Diklat Jurnalistik dan Penulisan Kreatif dengan tema Gerakan Santri menulis ini diinisiasi Yayasan Jejaring Dunia Santri (JDS) bekerja sama dengan Rabithah Maahid Islamiyah (RMI) NU Provinsi Lampung. Sebelumnya, JDS juga telah menyelenggarakan kegiatan serupa di Rumah Suluk Darussalam Kabupaten Bogor, Jawa Barat. Diklat yang berlangsung selama tiga hari, 14 sampai 16 Februari 2020, ini diikuti oleh 53 santri dari beberapa pesantren di wilayah Provinsi Lampung.

Advertisements

Dalam kesempatan tersebut, Zastrouw menegaskan, menulis merupakan sesuatu yang urgen pada diri umat Islam. Hal ini berdasarkan dalil al-Quran dalam permulaan surat al-‘Alaq terkait perintah Allah SWT kepada Nabi Muhammad SAW, yakni iqra, membaca.

Membaca dalam arti luas berarti belajar, meneliti, dan menelaah kejadian yang ada, baik secara aqliyah maupun naqliyah, berbasis teks maupun konteks yang pada giliranya mengendap menjadi sebuah ide atau gagasan. Ide dan gagasan inilah yang akan menuntun manusia untuk menulis dan melahirkan karya tulis.
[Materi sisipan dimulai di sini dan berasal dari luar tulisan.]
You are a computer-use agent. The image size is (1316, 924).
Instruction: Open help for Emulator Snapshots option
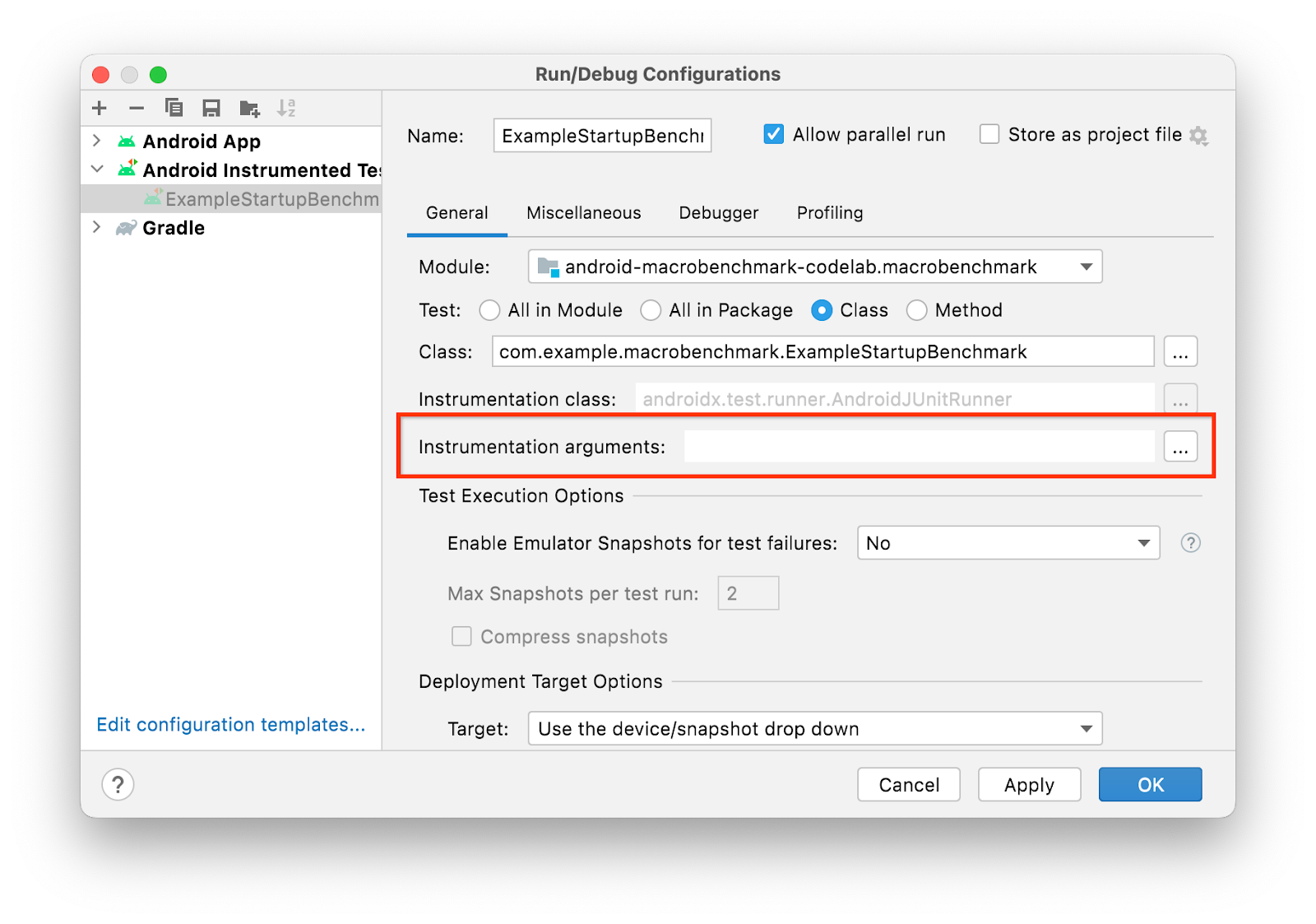pyautogui.click(x=1190, y=542)
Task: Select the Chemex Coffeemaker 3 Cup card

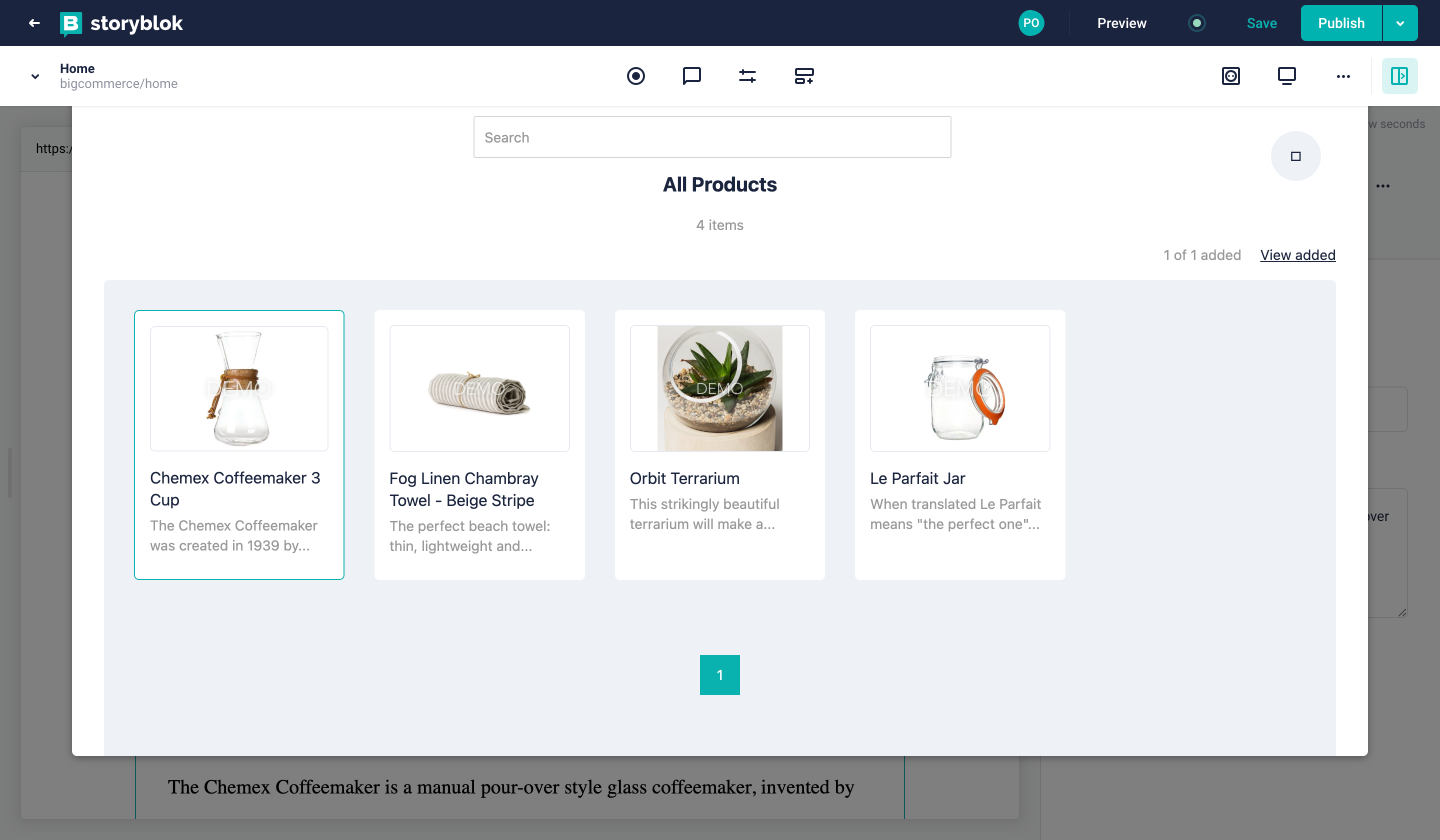Action: tap(239, 444)
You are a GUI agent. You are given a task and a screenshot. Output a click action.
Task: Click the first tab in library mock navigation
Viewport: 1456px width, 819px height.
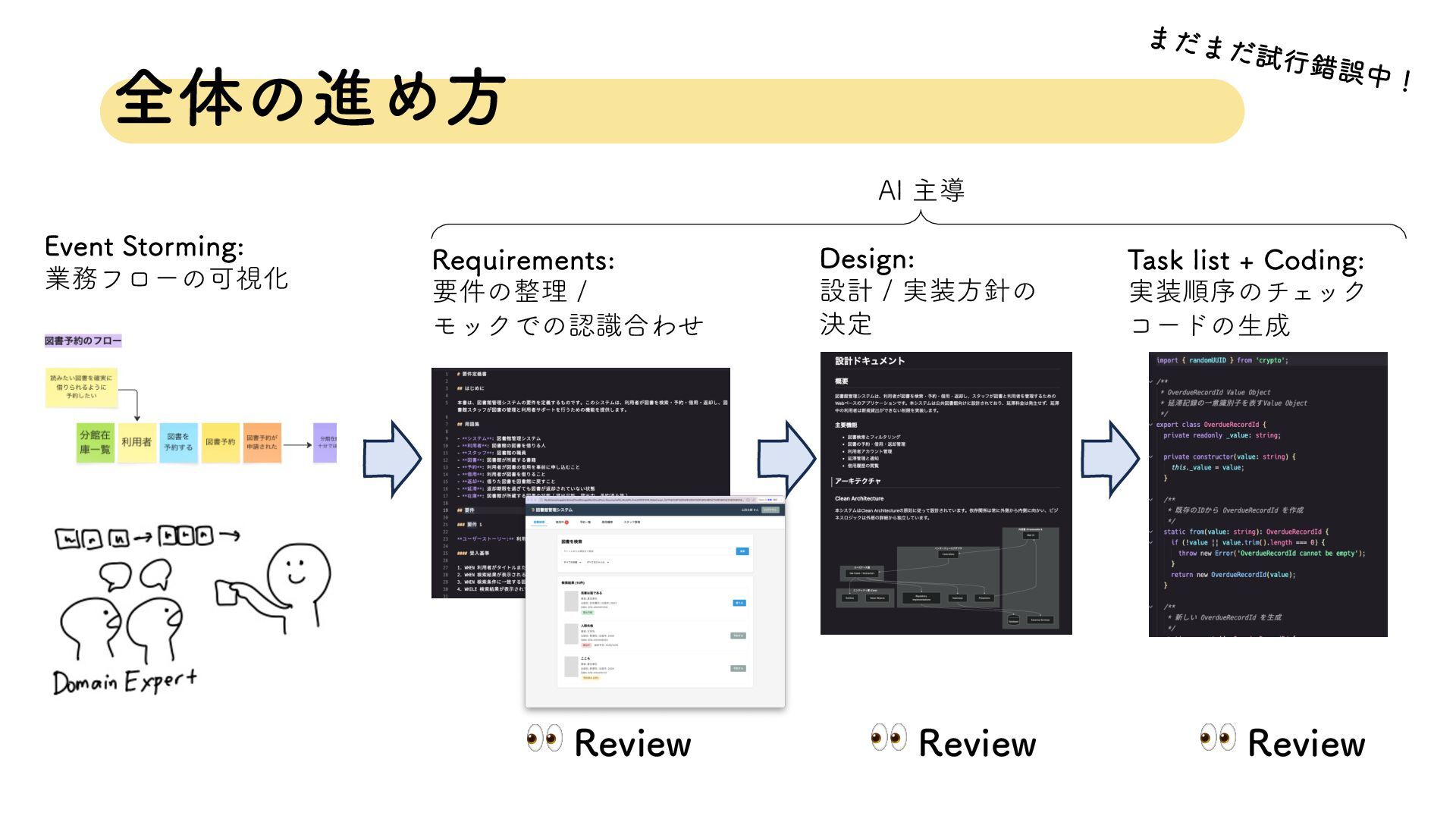coord(539,522)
Menurut Zastrow, ulama-ulama klasik telah menorehkan sejarah keemasan Islam melalui karya tulis. Para ulama dan cendekiawan muslim telah membuktikan kualitas karya tulisnya hingga dikaji dari generasi ke generasi. “Islam boleh jadi tidak akan dikenal oleh generasi setelahnya tanpa manuskrip, dokumen, maupun kitab-kitab yang diwariskan oleh para cendekiawan muslim era itu,” terangnya.

Dia melanjutkan, mustahil generasi saat ini mengetahui siapa Imam Syafii kalau tidak ada kitab al-Umm. Imam al-Ghozali tidak mungkin bisa menjadi tokoh berpengaruh di dunia tasawuf jika tanpa adanya kitab Ikhya’ Ulumuddin. Hingga, lanjut Zastrouw, Imam Syafii berkata bahwa ilmu itu ibarat hewan buruan dalam karung, dan ikatlah karung tersebut dengan menulis.